** begin Extract provided **

USBC explains specification related to new gripping layouts
Published: May 10, 2016 | Bowl.com
ARLINGTON, Texas –The United States Bowling Congress Equipment Specifications and Certifications Team recently analyzed new ball gripping layouts being used to create different ball reactions and how it affects specifications for bowling balls.
These layouts allow bowlers to grip the balls in different configurations, which create different ball reactions depending on which holes the bowler uses to deliver the ball. This has led to questions concerning USBC’s gripping-hole specification. USBC’s specification states:
Holes or indentations for gripping purposes shall not exceed five and shall be limited to one for each finger and one for the thumb, all for the same hand. The player is not required to use all finger holes in any specific delivery, but they must be able to demonstrate, with the same hand, that each gripping hole can be simultaneously used for gripping purposes. Any thumb hole that is not used for gripping purposes during the delivery would be classified as a balance hole.
Also, a ball may have one hole for balance purposes, not to exceed 1¼ inches in diameter at any point through the depth of the hole. (Slugs and tape will be allowed; however, interchangeable devices are not allowed).

** end Extract provided **

Please state the maximum diameter the bowling ball article allows for a balance hole.

** begin Entries provided **

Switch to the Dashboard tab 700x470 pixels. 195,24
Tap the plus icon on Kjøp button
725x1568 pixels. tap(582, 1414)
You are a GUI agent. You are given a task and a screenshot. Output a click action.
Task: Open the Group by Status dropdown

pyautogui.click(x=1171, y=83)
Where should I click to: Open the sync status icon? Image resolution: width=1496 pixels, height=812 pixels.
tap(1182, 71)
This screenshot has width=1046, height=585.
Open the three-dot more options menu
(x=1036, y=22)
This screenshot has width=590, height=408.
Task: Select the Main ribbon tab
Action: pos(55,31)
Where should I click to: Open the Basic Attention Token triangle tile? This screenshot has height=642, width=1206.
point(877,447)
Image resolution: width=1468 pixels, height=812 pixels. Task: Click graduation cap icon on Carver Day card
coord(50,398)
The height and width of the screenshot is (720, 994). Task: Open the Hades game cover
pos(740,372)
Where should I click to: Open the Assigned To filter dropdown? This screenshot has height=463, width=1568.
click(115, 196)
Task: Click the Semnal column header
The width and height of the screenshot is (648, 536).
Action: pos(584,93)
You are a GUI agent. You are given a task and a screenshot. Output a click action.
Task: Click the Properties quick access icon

** end Entries provided **

> [Written reply]: 1¼ inches at any point through the depth of the hole.